Spore germination. Marchantia spores were germinated on a nutrient agar surface. The spores were examined under a 63×, NA 1.2 objective at 0, 24, 48, 72, and 96 h after germination using a Leica SP5 confocal laser scanning microscope. A 488-nm laser was used to collect transmission images (grayscale channel), and these were overlaid with images of chlorophyll fluorescence (488 nm excitation, 680–700 nm emission, red channel). Z-series of images (2 µm apart) were collected and merged to provide views of the developing sporelings at different stages of growth. Scale bars are indicated in each image.

Figure 3.

Transgenic chloroplasts of Marchantia polymorpha expressing the cyan fluorescent protein mTurquoise2 under control of the tobacco psbA promoter. Mature thallus of Marchantia was mounted in water under a coverslip, and examined under a 63×, NA 1.2 objective using a Leica SP5 confocal laser-scanning microscope. Cells surrounding an air pore were imaged using 458-nm laser excitation. Emission wavelengths were collected for chloroplast autofluorescence (610–700 nm, left) and cyan fluorescent protein (CFP) fluorescence (466–495 nm, right), with merged images in red and green channels, respectively, shown center. Scale bar, 20 µm.

Figure 4.

Multiscale model of plant growth for engineering synthetic botanical forms. To model and predict the form of reprogrammed plants, integrated, multiscale models for plant growth are required.
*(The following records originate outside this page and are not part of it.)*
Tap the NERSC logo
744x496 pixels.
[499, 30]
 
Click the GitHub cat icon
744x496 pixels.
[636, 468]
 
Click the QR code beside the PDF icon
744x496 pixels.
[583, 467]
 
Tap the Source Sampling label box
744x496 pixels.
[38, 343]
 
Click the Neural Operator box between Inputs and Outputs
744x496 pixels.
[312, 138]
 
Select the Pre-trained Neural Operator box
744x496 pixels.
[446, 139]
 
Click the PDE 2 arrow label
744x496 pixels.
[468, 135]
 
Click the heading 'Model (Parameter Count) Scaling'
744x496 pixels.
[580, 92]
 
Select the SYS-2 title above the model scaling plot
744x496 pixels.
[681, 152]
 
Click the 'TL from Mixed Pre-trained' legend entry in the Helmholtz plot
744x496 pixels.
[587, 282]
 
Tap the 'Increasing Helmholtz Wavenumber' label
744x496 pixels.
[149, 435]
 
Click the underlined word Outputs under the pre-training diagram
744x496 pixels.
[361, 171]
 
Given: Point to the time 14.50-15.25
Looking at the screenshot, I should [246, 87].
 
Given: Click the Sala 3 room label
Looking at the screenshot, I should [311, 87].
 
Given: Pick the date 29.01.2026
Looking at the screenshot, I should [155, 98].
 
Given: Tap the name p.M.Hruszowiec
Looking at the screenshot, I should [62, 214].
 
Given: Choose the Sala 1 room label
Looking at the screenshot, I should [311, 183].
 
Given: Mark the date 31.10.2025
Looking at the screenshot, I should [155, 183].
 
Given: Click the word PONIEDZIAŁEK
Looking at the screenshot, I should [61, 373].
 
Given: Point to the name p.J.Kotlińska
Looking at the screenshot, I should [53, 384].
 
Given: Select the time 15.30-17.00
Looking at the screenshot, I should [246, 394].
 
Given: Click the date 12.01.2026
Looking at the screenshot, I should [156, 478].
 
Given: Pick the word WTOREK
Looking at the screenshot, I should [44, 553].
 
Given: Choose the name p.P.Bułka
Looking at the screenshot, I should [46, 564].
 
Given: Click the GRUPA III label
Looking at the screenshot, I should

These software models need to capture (1) the interaction between cytoskeletal elements and local cell wall determinants, strain or geometry regulating the polarity of cell division and elongation, (2) genetic interactions between neighboring cells that can trigger gene expression and cell proliferation and differentiation, and (3) cellular growth that results in physical strains that are transmitted across tissues and constrain cell growth, because physical constraints on cell size and shape regulate timing and orientation of individual cell divisions and guide morphogenesis. Multiscale models provide an essential tool for engineering multicellular systems. Standardized DNA parts facilitate assembly of DNA circuits that may be introduced into plant systems by transformation, and the performance of DNA-based circuits can be measured using quantitative imaging techniques. Although a genetic circuit may regulate or alter the behavior of an individual cell in an easily predictable fashion, the consequences of altered cell interactions, propagation of changes across large cell populations, changes in tissue-wide physical and chemical interactions, and feedback on the properties of individual cells are difficult to predict. However, this type of system, characterized by cross talk and emergent properties, can be captured accurately by multiscale models. The models form an essential part of any design–build–test cycle for DNA-based engineering of plants.

Figure 5.

Marchantia gemmae as testbeds for quantitative parameterization of plant growth. (A) A transgenic line of Marchantia was generated that expressed a green fluorescent protein localized to the plasma membrane. A gemma from this transgenic line was transferred to a nutrient agar surface and examined after 12, 24, 36, 48, and 60 h of growth using a Leica SP5 confocal laser scanning microscope. Z-series of optical sections were collected for the same gemma, and maximum intensity projections are shown for each point during growth. Scale bar, 500 µm. (B) The 24-h (green channel) and 36-h (red channel) images from the time course were matched using warp-registration image-processing techniques and overlaid. A white box is positioned over one of the apical notches, and this corresponds to the enlarged view shown in the inset. The frequency and orientation of apex-localized cell divisions can be directly visualized in a single gemma. Scale bar, 200 µm. (C) The plasma membrane-localized marker allows accurate segmentation of cell geometry during growth of living plants. Quantitative parameters such as cell expansion rate can be mapped across a single gemma. Measurements of percent clonal sector expansion per 12 h are shown as a color map. Scale bar, 200 µm.